Source records:
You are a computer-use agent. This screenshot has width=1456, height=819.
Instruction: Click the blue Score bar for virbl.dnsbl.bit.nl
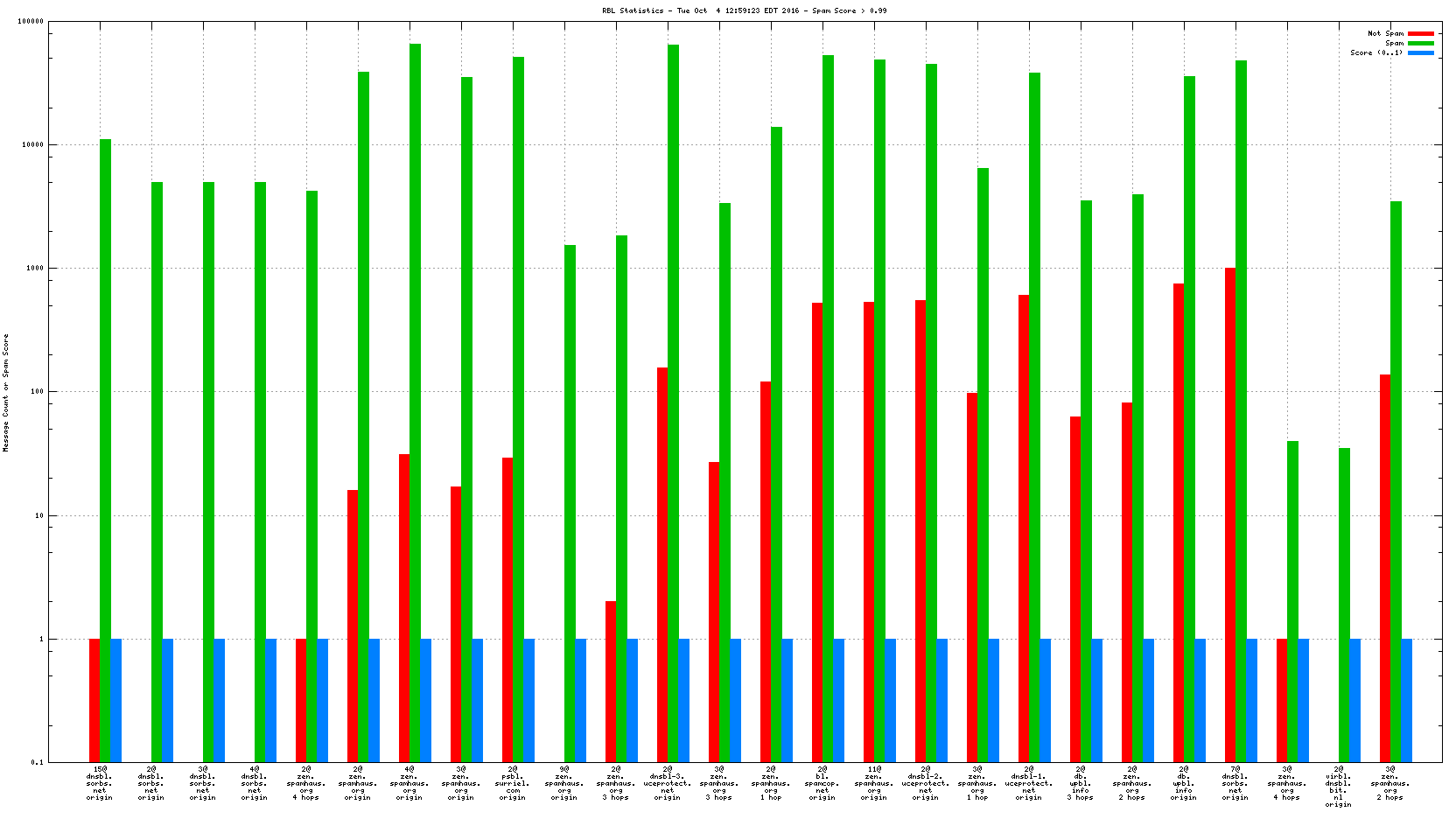1355,700
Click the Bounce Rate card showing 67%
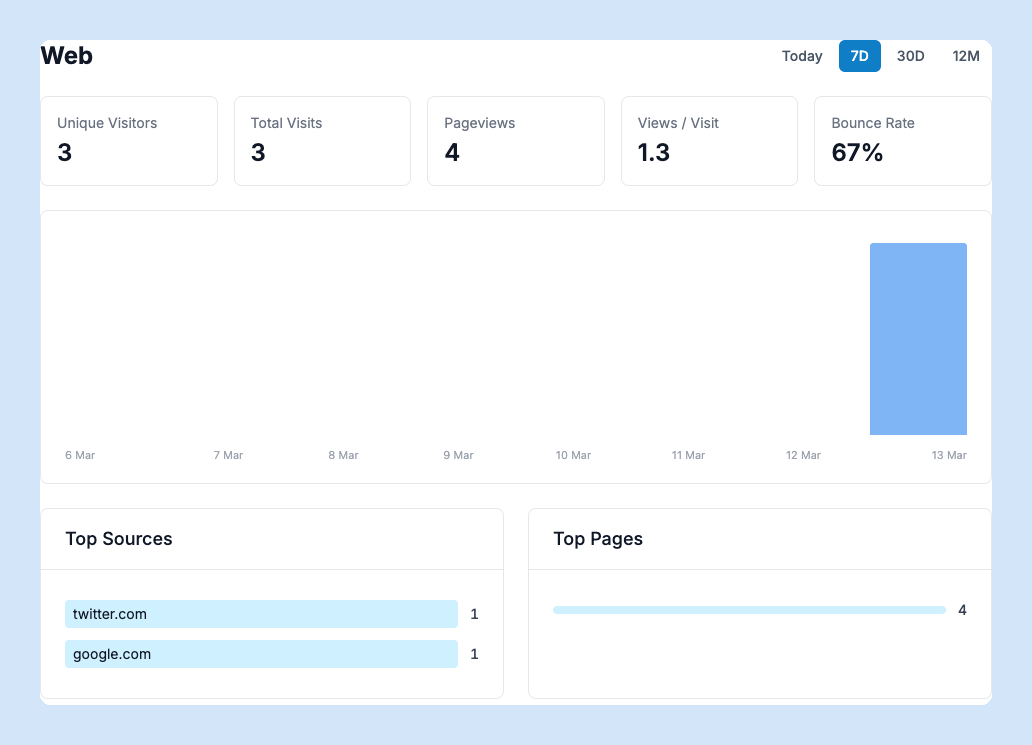This screenshot has height=745, width=1032. [x=902, y=140]
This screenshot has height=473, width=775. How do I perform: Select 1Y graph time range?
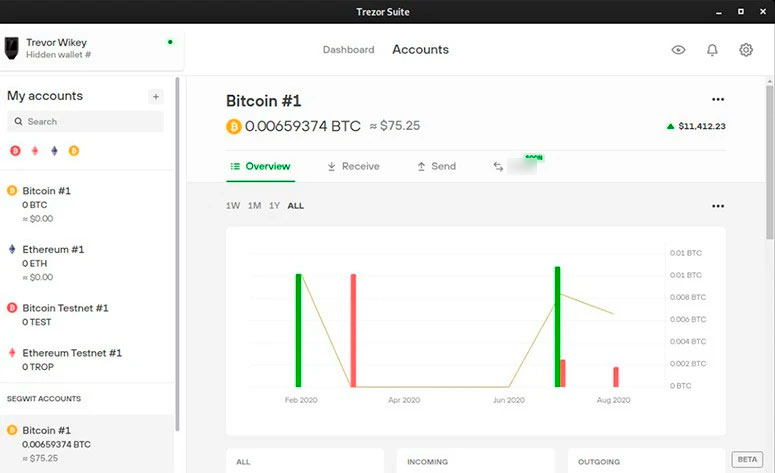274,206
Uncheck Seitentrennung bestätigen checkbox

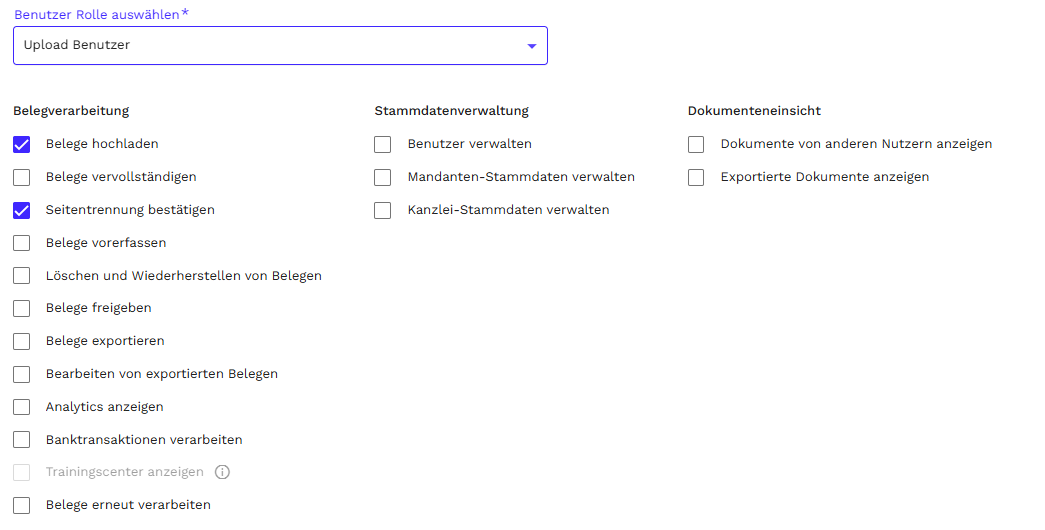[x=22, y=211]
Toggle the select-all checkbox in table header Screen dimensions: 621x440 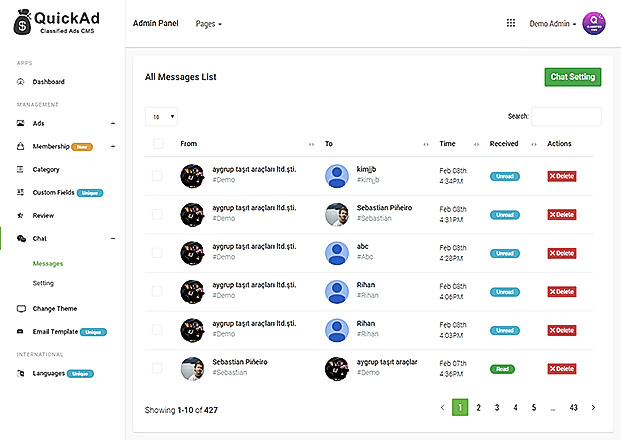pyautogui.click(x=158, y=144)
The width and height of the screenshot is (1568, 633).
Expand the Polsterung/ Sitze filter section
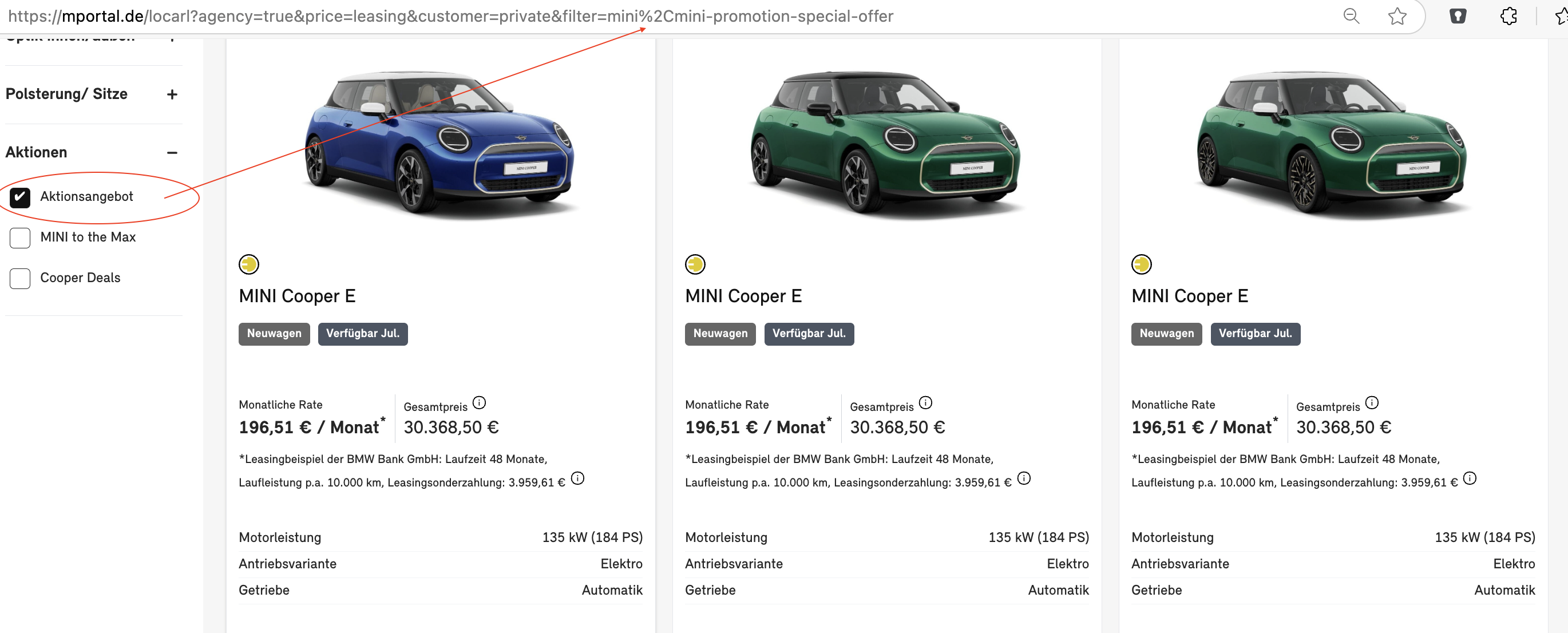(172, 94)
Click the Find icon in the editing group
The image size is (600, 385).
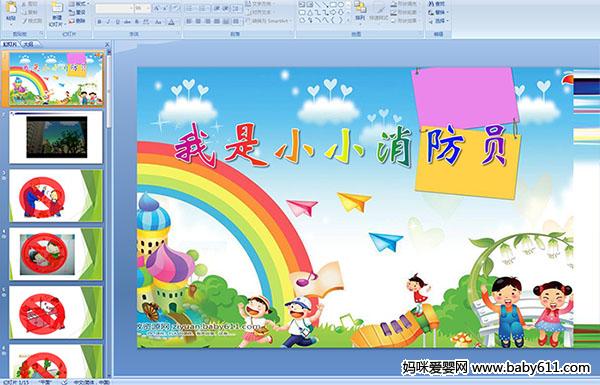pos(437,3)

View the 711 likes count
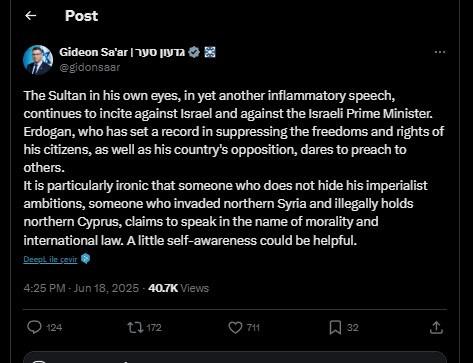point(253,328)
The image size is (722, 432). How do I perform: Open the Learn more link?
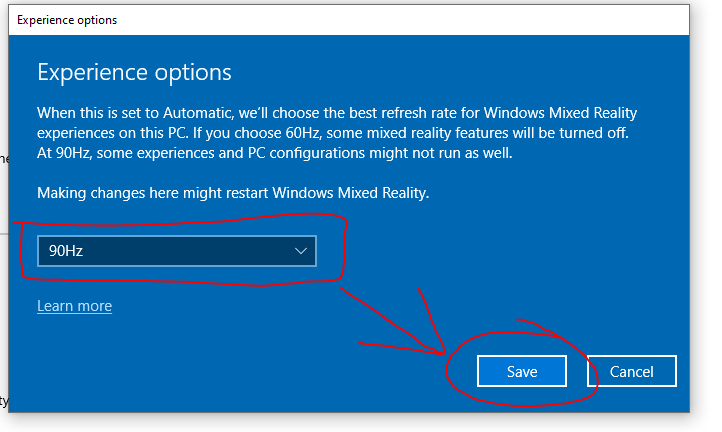click(x=74, y=306)
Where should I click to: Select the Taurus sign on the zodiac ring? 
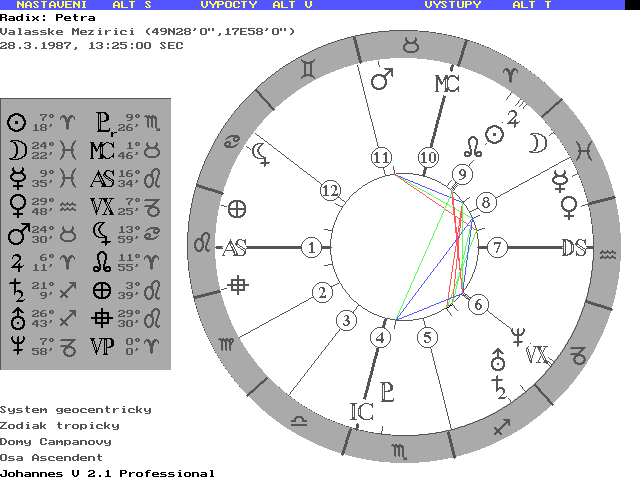click(x=410, y=44)
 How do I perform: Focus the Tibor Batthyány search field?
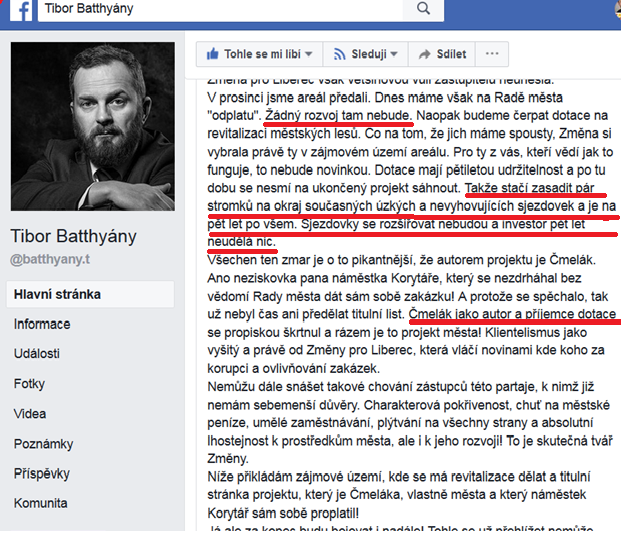pos(220,9)
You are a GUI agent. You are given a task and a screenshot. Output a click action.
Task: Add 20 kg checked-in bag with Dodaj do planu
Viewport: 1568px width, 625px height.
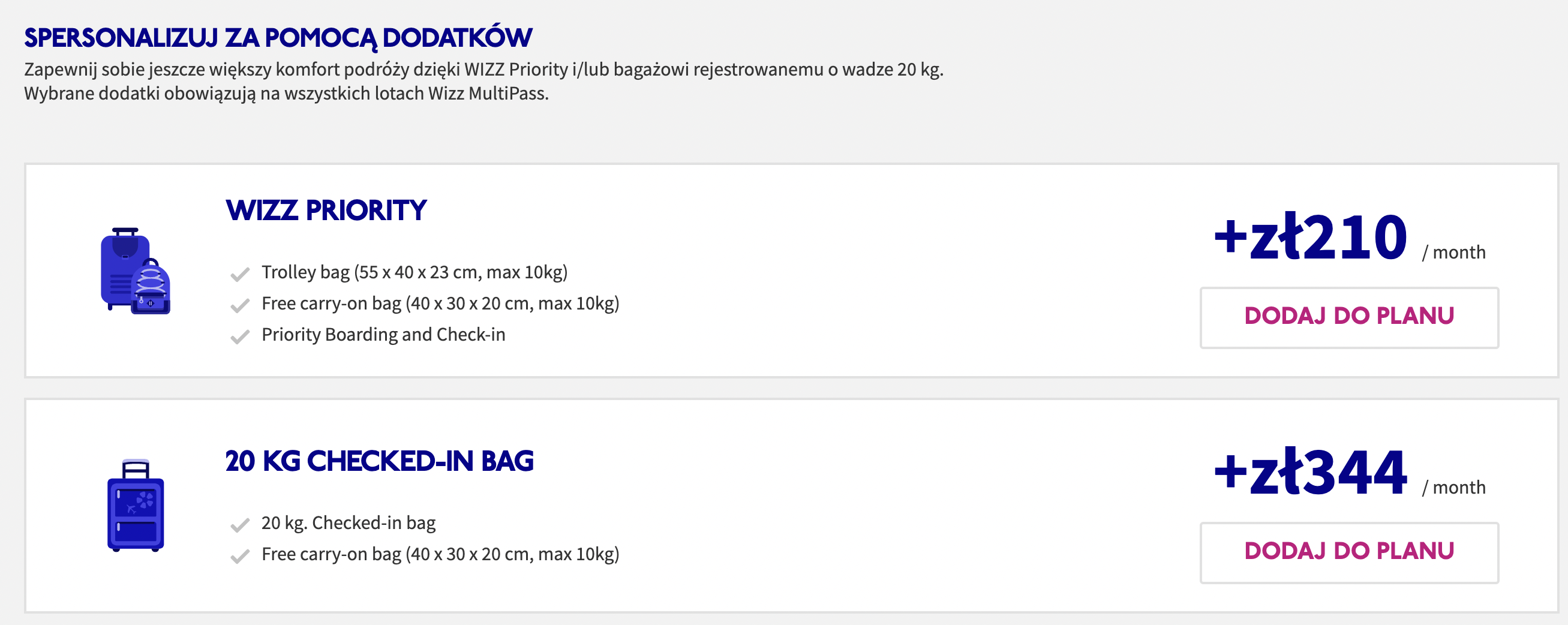coord(1349,552)
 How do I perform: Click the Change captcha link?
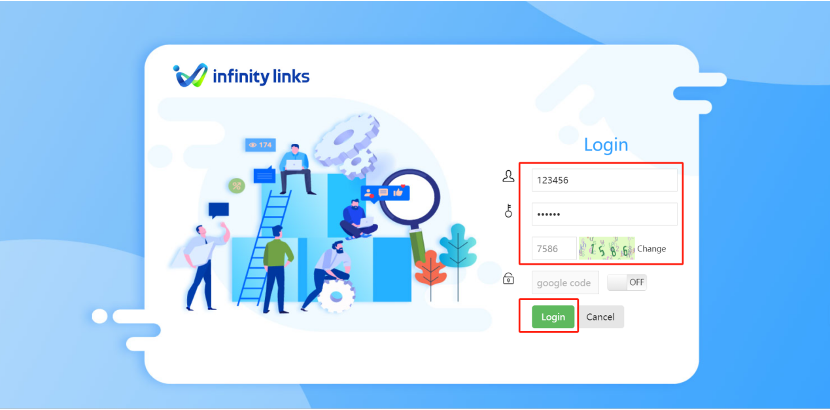coord(652,249)
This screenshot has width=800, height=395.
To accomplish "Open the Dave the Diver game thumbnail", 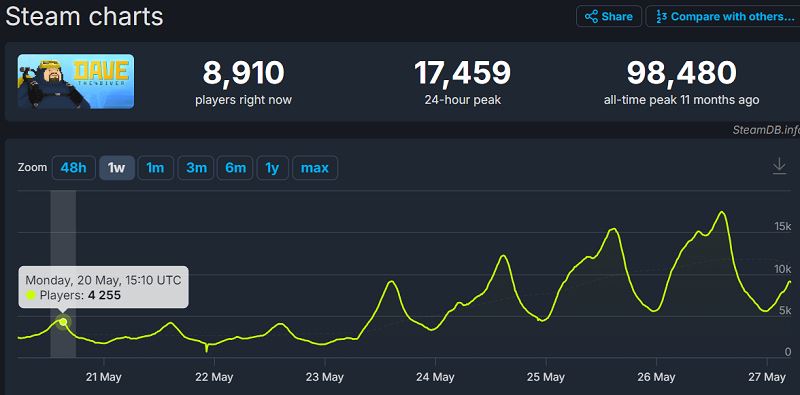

Your objective:
Find the line with "Where should I" in the data above, and from there retype each line exactly through the line with "You are a GUI", skipping the pictures along the way.

Output of the task:
Where should I click to: Select the Taurus sign on the zodiac ring? 
click(x=410, y=44)
 How do I perform: Focus the Tibor Batthyány search field?
pos(220,9)
You are a GUI agent. You are given a task and a screenshot. Output a click action.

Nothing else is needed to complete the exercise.